#### Tugas yang Diberikan:
Sunting bagian teks tentang dana aspirasi DPR mulai dari "Umbu T.W. Pariangu, dosen" sampai dengan "daerah pemilihan masing-masing.", lalu tuliskan kembali bagian itu dengan mengganti "Februari" menjadi "Maret".

#### Teks yang Disediakan:

Umbu T.W. Pariangu, dosen Fisipol Undana, Kupang
Dalam sidang paripurna pengesahan APBN Perubahan 2015 pada Februari lalu, disebutkan para wakil rakyat bakal diguyur dana aspirasi anggota DPR RI sebesar Rp 1,78 triliun per tahun (Rp 150 juta per tahun atau Rp 12,5 juta per bulan). Dana tersebut dialokasikan untuk biaya sewa rumah dan keperluan operasional Rumah Aspirasi, yang diharapkan akan memperkuat peran representasi anggota DPR di daerah pemilihan masing-masing.

#### Data Mentah:
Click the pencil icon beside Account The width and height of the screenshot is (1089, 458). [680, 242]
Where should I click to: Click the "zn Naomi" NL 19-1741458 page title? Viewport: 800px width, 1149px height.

#### Hasil Tugas Ini:
Umbu T.W. Pariangu, dosen Fisipol Undana, Kupang
Dalam sidang paripurna pengesahan APBN Perubahan 2015 pada Maret lalu, disebutkan para wakil rakyat bakal diguyur dana aspirasi anggota DPR RI sebesar Rp 1,78 triliun per tahun (Rp 150 juta per tahun atau Rp 12,5 juta per bulan). Dana tersebut dialokasikan untuk biaya sewa rumah dan keperluan operasional Rumah Aspirasi, yang diharapkan akan memperkuat peran representasi anggota DPR di daerah pemilihan masing-masing.